Echocardiography in COVID-19 Pandemic

Clinical Findings and the Importance of Emerging Technology

Alberto Barosi a,, Luca Bergamaschi a, Ignazio Cusmano a, Alessio Gasperetti a,b, Marco Schiavone a, Elisa Gherbesi a
PMCID: PMC8556576  PMID: 35221087

Abstract

COVID-19 could have a direct or indirect effect on the cardiovascular system. To detect cardiac involvement, transthoracic echocardiography is highly recommended. Considering the risk of equipment contamination and personnel exposure, mainly focused echocardiographic evaluations instead of complete examination are recommended and the use of portable devices easy to disinfect with offline reporting is highly suggested. COVID-19 could affect different sections of the heart and it is useful to analyze them separately during an echocardiographic examination.

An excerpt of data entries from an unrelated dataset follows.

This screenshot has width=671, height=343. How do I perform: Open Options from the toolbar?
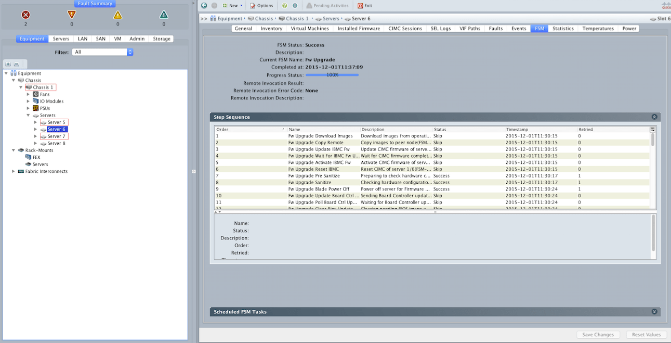(261, 5)
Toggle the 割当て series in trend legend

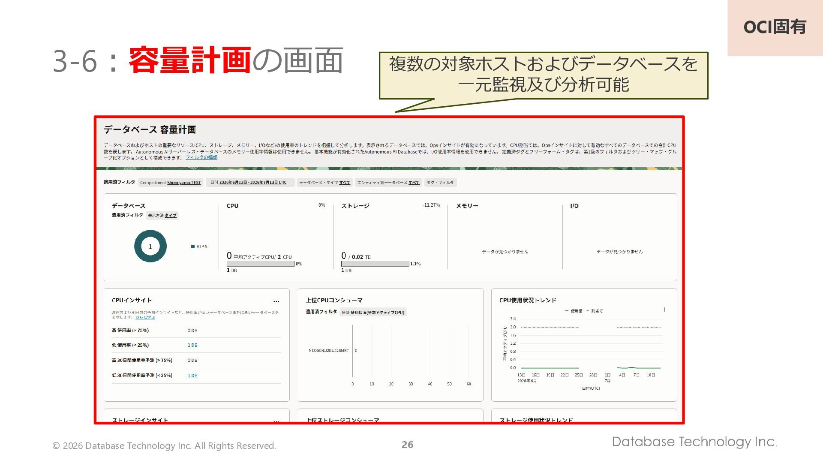(x=594, y=311)
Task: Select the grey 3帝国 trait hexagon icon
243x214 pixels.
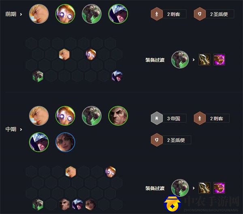Action: point(157,118)
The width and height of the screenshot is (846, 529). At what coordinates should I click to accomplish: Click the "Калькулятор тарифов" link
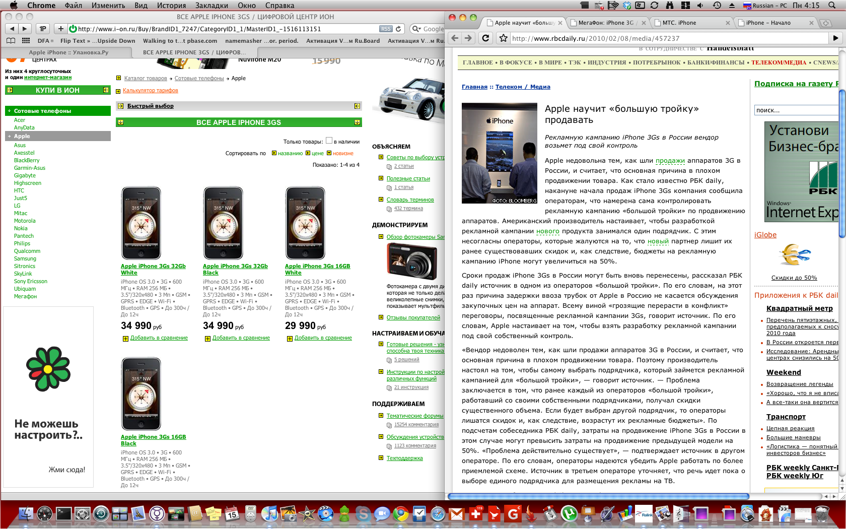click(x=150, y=91)
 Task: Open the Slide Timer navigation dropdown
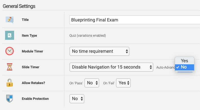pyautogui.click(x=111, y=67)
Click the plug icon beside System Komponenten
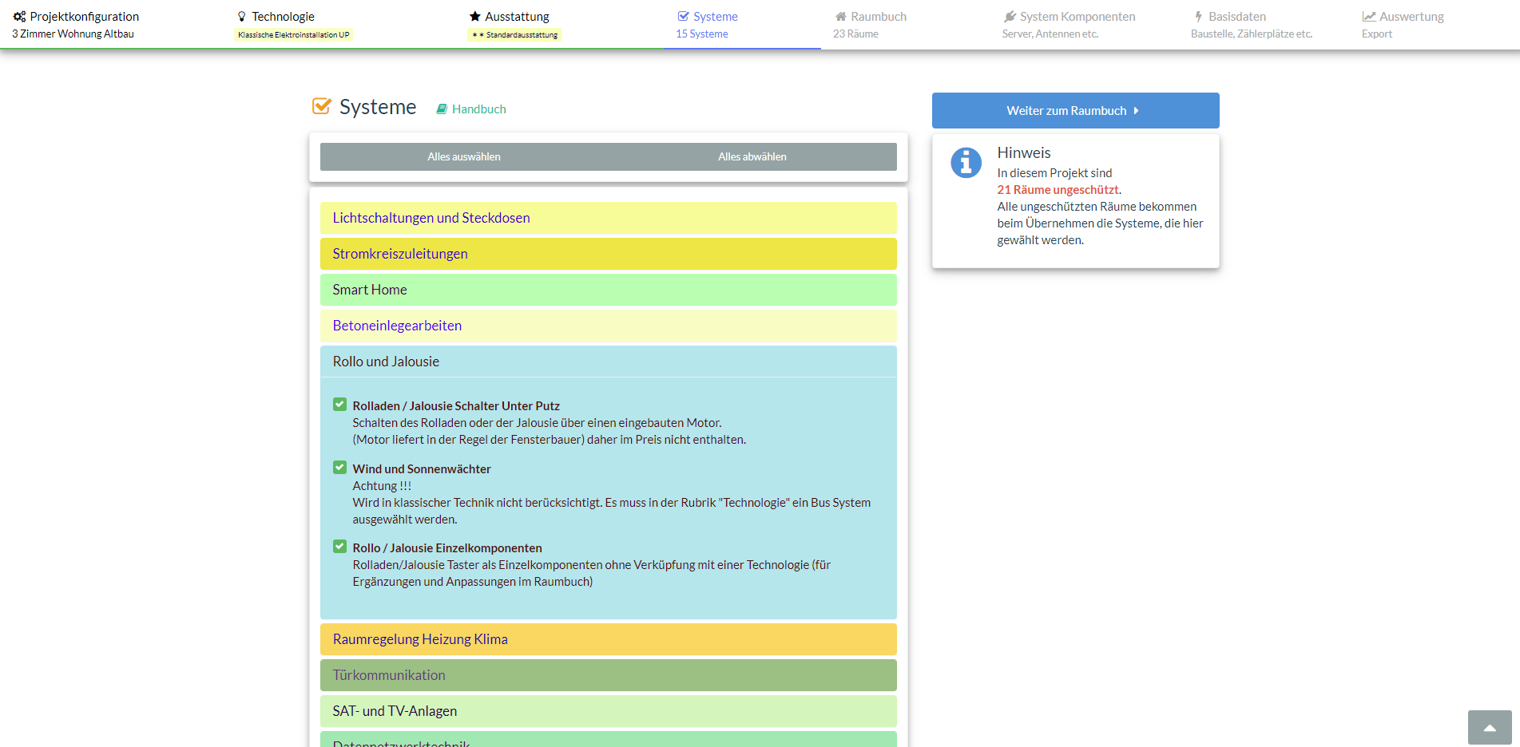This screenshot has width=1520, height=747. point(1010,17)
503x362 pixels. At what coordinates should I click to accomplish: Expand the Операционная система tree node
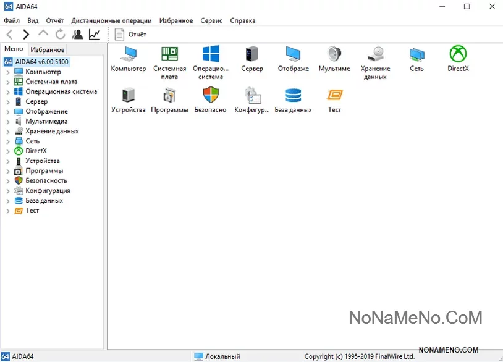click(x=8, y=92)
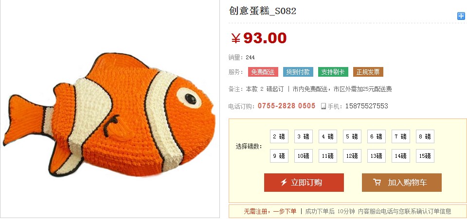Select the 8 磅 weight option
Screen dimensions: 467x219
[425, 136]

Available echocardiographic data on COVID-19 patients are scarce and do not provide definite evidence and more studies are certainly needed to better evaluate this topic.

Keywords: COVID-19, Echocardiography, Myocardial strain, Ultramobile devices

Echocardiography in COVID-19 patients

Coronavirus disease 2019 (COVID-19) mainly affects the respiratory system,1 but important amount of evidence has described cardiac involvement,2 , 3 in up to 20% of patients,4 besides collaterally leading toward a change in hospital admission patterns for other cardiac diseases.5, 6, 7 Echocardiography, as a widely available, cost-effective tool for the evaluation of cardiac structure and function, can provide important information that can affect the management of COVID-19 patients, but considering the risk of equipment contamination and personnel exposure,8 focused evaluations instead of complete echocardiograms and the use of portable devices easy to disinfect, are recommended.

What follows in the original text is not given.